And the endless backup singers… Nobody ever carries this many on the road. They’ve got the music in them, they’re singing along, and since they’re pros they’re singing in tune.
So…
I finished watching the movie and I felt sad. Because what once was is no longer. Did you see that Commander Cody just died? This is a regular thing now, old rock stars kicking the bucket. Cody, real name George Frayne, passed away at 77, you’d think from hard living, but the truth is the Big C got him. There’s not a single boomer who doesn’t know “Hot Rod Lincoln,” but they’ll never hear the original sing it ever again. Same deal with David Bowie, Glenn Frey…
But Mad Dogs & Englishmen were unique. It was a lark, pulled together for one tour, with little rehearsal. Leon Russell called up some friends…
That’s right, you had to know somebody. Which meant you had to live in L.A. and hang out. There was a community. You only wish there was this community today.
And it was a big band and it was a one time thing. Either you saw that tour or you never did, like the Beatles there was no reunion, until LOCKN’.
Where they’re playing the music once again.

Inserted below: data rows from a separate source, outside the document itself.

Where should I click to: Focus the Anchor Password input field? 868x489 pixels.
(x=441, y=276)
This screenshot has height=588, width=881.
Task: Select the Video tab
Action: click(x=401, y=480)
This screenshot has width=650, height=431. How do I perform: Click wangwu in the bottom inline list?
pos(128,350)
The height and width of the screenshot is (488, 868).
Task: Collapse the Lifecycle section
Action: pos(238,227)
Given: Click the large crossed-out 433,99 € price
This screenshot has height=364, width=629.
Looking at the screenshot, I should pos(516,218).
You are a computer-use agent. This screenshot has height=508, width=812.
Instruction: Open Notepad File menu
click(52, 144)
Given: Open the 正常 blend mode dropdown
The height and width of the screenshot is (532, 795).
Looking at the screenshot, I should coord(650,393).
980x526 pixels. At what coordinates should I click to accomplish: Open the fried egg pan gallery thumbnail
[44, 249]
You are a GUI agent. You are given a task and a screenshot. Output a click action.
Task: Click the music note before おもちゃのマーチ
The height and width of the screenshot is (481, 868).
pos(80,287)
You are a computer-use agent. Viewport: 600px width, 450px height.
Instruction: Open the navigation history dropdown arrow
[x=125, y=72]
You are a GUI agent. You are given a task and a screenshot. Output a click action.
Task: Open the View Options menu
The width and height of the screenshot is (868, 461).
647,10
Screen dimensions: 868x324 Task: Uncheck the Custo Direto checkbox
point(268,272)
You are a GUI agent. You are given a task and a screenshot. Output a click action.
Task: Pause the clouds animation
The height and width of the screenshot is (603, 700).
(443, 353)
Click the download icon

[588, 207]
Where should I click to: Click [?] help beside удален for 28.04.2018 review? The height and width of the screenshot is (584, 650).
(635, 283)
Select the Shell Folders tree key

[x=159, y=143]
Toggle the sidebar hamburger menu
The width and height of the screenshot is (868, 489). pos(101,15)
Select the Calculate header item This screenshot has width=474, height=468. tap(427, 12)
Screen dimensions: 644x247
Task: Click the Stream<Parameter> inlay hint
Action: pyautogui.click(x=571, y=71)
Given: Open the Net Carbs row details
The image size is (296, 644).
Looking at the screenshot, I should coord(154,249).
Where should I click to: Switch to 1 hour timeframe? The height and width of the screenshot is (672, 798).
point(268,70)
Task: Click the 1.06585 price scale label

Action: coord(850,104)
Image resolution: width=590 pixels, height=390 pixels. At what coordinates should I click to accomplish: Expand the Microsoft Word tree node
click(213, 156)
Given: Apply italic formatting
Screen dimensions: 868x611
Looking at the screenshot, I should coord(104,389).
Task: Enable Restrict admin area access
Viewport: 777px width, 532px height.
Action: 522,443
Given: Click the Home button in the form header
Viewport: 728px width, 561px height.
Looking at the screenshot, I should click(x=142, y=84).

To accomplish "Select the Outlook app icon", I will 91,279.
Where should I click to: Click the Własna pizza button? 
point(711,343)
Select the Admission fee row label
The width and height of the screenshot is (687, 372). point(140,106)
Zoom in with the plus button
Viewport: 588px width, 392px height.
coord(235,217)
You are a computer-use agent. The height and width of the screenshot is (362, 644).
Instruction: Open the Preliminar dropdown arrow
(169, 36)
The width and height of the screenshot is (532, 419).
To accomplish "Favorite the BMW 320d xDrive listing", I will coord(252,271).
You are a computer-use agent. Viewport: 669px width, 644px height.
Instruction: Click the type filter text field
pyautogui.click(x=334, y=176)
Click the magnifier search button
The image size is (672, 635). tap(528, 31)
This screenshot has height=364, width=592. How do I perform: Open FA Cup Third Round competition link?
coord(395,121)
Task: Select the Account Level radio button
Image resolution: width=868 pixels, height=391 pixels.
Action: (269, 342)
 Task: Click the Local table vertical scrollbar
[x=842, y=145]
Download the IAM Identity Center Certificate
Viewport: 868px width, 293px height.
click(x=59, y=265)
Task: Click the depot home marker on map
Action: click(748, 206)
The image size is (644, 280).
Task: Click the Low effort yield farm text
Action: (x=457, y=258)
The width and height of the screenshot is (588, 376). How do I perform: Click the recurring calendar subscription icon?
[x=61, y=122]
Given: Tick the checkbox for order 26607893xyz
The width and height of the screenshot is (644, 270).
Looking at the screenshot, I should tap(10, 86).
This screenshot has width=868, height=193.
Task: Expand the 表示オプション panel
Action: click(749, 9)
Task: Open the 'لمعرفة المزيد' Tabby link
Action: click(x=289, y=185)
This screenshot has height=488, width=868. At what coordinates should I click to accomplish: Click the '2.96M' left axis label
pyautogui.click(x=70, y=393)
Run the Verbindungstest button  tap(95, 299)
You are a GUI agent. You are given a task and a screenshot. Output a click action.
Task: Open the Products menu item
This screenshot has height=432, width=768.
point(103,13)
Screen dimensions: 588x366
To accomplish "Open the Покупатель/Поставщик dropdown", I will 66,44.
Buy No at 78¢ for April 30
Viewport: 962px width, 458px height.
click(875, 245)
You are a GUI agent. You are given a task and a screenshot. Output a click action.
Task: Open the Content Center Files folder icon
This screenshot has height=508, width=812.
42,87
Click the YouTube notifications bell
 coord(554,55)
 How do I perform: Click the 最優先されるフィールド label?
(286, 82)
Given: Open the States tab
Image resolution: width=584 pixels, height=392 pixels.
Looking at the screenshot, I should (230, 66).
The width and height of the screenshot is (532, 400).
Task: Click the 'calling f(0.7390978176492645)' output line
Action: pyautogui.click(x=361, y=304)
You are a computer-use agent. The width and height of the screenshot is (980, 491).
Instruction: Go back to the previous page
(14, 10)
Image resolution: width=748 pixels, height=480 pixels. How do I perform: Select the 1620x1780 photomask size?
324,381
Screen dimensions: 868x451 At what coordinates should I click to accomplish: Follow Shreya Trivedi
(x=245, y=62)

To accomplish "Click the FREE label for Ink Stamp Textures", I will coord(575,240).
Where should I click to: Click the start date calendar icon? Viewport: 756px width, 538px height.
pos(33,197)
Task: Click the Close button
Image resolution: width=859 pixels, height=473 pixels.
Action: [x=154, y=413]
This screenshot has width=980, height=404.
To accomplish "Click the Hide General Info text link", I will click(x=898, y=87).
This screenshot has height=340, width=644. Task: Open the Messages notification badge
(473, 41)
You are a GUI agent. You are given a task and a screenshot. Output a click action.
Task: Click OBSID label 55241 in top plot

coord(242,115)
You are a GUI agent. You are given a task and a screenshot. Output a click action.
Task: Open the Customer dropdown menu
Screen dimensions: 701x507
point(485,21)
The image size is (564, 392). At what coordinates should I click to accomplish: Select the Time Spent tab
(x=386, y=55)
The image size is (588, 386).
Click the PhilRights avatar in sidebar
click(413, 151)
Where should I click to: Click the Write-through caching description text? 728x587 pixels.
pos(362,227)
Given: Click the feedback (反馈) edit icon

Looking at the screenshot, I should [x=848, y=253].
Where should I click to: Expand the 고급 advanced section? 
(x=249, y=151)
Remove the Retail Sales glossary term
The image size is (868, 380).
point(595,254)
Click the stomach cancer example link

But there are no originals being written as good as the songs of the past. Not only is there no McCartney and Lennon writing “With a Little Help From My Friends” and “She Came In Through the Bathroom Window,” Wayne Carson Thompson is gone and there is no under two minute gem like “The Letter” anywhere and Leonard Cohen left us “Bird On the Wire,” but the heir to Mr. Cohen has yet to appear. Dave Mason is still singing “Feelin’ Alright,” a song so good it’s been covered endless times, who is covering the music of today? And Bob Dylan is still plying the boards, but if you think what he’s doing today is anywhere near equal to what he did back then, you’re a blind, boot-licking apologist.
So we’re used to beats. And electronic sounds. And there’s nothing inherently wrong with either, but a real band, like Mad Dogs & Englishmen, evidences a humanity absent in the digital world. It’s people with practiced skills coming together to present a cohesive sound that looks easy yet is anything but.
At some point “Learning to Live Together” will come to you. Probably on some streaming service. You should definitely dial it up. Because irrelevant of the film’s arc, you’ll get a look into a world that is soon to be gone forever. And if you were there the first time around, you’ll weep. As for the Tedeschi Trucks Band keeping the sound alive, you’ll be thrilled, but you’ll also notice they inhabit their own world, which doesn’t really cross with the mainstream.
Then again, what does.
And what is mainstream.
You watch this new movie and you get depressed, but you also gain hope. You see it can still be done. You just have to take the road less traveled. You’ve got to pick up an instrument, practice really long damn and hard, build a band and then…
Building a band and keeping it together is nearly impossible. But a sole performer is inherently something different.
As for songs?
I’ve yet to hear new classics, but there are tons of old numbers just waiting to be redone, even reworked a la Joe Cocker.
And I could say you can only do it with a little help from your friends, a summing note equivalent to the summing up scene in this movie, but I don’t want to leave you with a cheap shot.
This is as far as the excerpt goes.